### TEXTO DE ORIGEM
Cortes nos ordenados, pensões
reduzidas, desemprego. Se já não é fácil para a maioria das pessoas,
imagine-a para
uma pessoa com deficiência (acrescentando também a falta de
acessibilidades).Este é um convite ao país dos deficientes.
Queremos trabalhar, não mendigar
Dia 7 Outubro de 2013. Eduardo Jorge inicia uma greve de fome à porta da
Assembleia da República. Está ali porque se sente farto da vida que tem. “Não gosto de como vivo, não sou feliz”,
conta. O tetraplégico afirma que foram as medidas do Governo, bem como a falta
de respostas por parte deste, que o levaram a “extremar”. Desta forma, conseguiu ter respostas. Eduardo conta que
foi recebido pelo Secretário de Estado da Solidariedade e Segurança Social,
pelo Presidente do Instituto Nacional para a Reabilitação, pela Comissão para a
Deficiência e por deputados que trabalham na área da deficiência.
Desde 1991 que pertence a este mundo das pessoas com deficiência. Um
acidente de viação mudou-lhe a vida, o que o obrigou a adaptar-se à nova
condição. “Senti que o mundo ia acabar,
mas imediatamente reagi”, conta o tetraplégico, que desde essa altura que
as palavras impossibilidades e entraves fazem parte do seu vocabulário. Não
conseguindo arranjar emprego, Eduardo sente-se revoltado, mas também porque os
subsídios que o Estado oferece não são suficientes. O tetraplégico conta que luta
todos osdias para conseguir ter um emprego, assim como por “uma vida normal”,indistinta das outras pessoas. “ Não quero cá subsídios, detesto essas
coisas”, acrescenta.
A maioria das pessoas com deficiência é reformada. Ganham cerca 212 euros
mensais. “Como é que se vive? Vive-se
muito mal.”, explica Eduardo.
Para Deolinda Cruz, de 65 anos, isto só pode contribuir para “viver à porta da igreja a pedir esmola, e
não é isso que queremos.”, conta a reformada, explicando que esta falta de
condições é uma “discriminação”.

### DADOS FORNECIDOS
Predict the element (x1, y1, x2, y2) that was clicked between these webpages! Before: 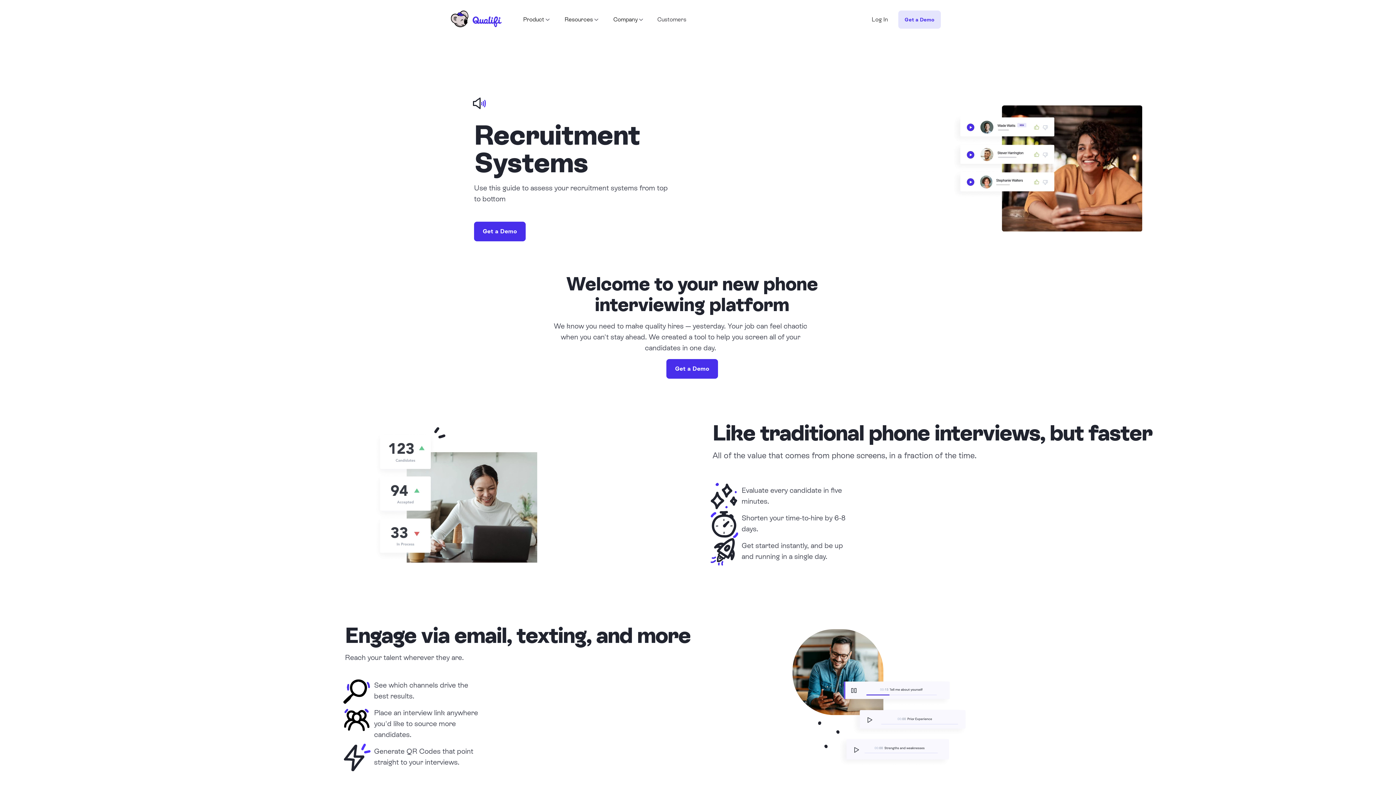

### O QUE SE PEDE
Dê continuidade ao texto sobre as pessoas com deficiência e a greve de fome de Eduardo Jorge, a partir da última frase apresentada.

### RESULTADO DO EXERCÍCIO
Porém, o Estado oferece a opção de se ir para um lar, que muitas pessoas
com deficiência rejeitam. Eduardo afirma não quer ir para “lares imundos”, contando ao mesmo tempo que, em
Portugal, apenas existem dois lares adaptados, em um deles em Carcavelos, e
outro em Lagos, que há pouco tempo foi denunciado por maus tratos. Por exclusão
de partes, só sobra o lar de Carcavelos, que se encontra neste momento
preenchido. Aqui, só
se pode entrar caso alguém morra, e apenas até aos 45 anos de idade. A ida para um lar custa cerca de 1000 euros
aos cofres do Estado, e uma das principais lutas dos (d)Eficientes
Indignados, movimento de contestação social de que Deolinda e Eduardo são
membros, é fazer com que esse dinheiro lhes seja pago
directamente, de modo a terem condições para pagar o apoio domiciliário, ou
auxiliares, sem terem que ser forçados a sair das suas casas. “Você é que tem de ser a dona da sua vida”,
argumenta Eduardo. Mas ao que parece, a
crise não vai permitir mudanças nesta situação, pelo que será necessário lutar
por mais justiça. “Continuarei na luta”, afirma Eduardo, acrescentando
que ser uma pessoa com deficiência em Portugal é “viver á margem de tudo e [ser] totalmente
excluído. É os outros decidirem por nós”, o que, segundo o tetraplégico, o
deixa “revoltado”.
Andar
livremente no espaço público: uma utopia
Final de
tarde, Campo Grande, uma das principais artérias de Lisboa. É aqui que milhares
de pessoas se concentram para apanhar o transporte para casa. Para muitos, é
fácil. Já para outros nem tanto. Num dos autocarros que serve a carreira 798 da
Carris, que liga o Campo Grande às Galinheiras, a sinalização de rampa para
deficientes parece ser apenas decorativa. “Desculpe,
mas a rampa não está a funcionar”, disse o motorista para uma utente em
cadeira de rodas,acrescentando que “tem
de esperar por outro”. Tentou-se tudo: andar mais uns metros, ligar de novo
a rampa, mas tudo foi em vão: a rampa estava, de facto, avariada. O que fez com
que o motorista tivesse de recorrer ao método manual. Mas o pior é andar de
metro. Aqui no Campo Grande, as pessoas com deficiência não têm outro método,
senão andar de autocarro. As escadas da estação de Metro são overdadeiro Cabo
das Tormentas, encontrando pelo meio o Gigante Adamastor, que nesta aventura
das pessoas com deficiência, é sinónimo de falta de elevadores. Fiz um
levantamento das condições oferecidas nos principais meios de transporte da
Área Metropolitana de Lisboa. Comecei pela CP, onde existe um serviço que visa
apoiar as pessoas com mobilidade reduzida, o Serviço Integrado de Mobilidade (SIM).,
que foi criado em 2006, e é gratuito. Mas implica que haja um aviso prévio de
48 horas, de forma a preparar a composição para a pessoa, e apenas funciona nos
dias úteis.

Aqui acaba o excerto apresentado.